SAN DIEGO - 2012 is on pace to be the hottest year for the United States in 117 years.
In San Diego, the summer sun sent people running to the beaches to cool off through October. At times, it seemed like standing room only on the sand and in the water. People can still be seen wearing shorts at the beaches in late November.
Climate records are kept for San Diego going back to 1875 and this past September proved to be the fifth hottest on record ever.
While the temperatures went up, so did sales for some merchants in Mission Beach.
"It brought a lot of people out… a lot of tourists from Arizona, Texas, all over," said bike mechanic Ronnie Shirley, who works at Hamel's Castle Surf and Skate Shop.
He said business was significantly up.
"Forty to 60 percent busier… it was really busy," said Shirley. "It was a good summer."
While that is good for business at the coast, it is not so good for the rest of the country.

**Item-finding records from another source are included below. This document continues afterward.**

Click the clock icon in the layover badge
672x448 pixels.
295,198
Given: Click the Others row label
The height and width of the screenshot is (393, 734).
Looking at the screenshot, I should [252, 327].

With the exception of the Pacific Northwest, most of the continental United States experienced 16 consecutive months of warmer than normal conditions.
The average daytime highs have been 2 to 4 degrees warmer than average, making 2012 the hottest in 117 years.
Before the year is over, it could be the hottest ever, according to the National Oceanic and Atmospheric Administration. The reason is unclear but may be due to global warming.
"We think there is some link to the warming, to these extreme weather events," said National Weather Service Meteorologist Alex Tardy.
Thousands of records were shattered across the United States so far: 32,068 high temperatures have been broken. That is 6,689 more than 2011. As for all-time record highs, 357 fell.
At Lindbergh Field, 11 daily high records have been set. The hottest day was Sept. 15 when it hit 101 degrees.
This is turning out to be the 20th hottest year in San Diego. The hottest was in 1984.
The hottest day ever on record in San Diego occurred on Sept. 26, 1963 when the high was 111 degrees.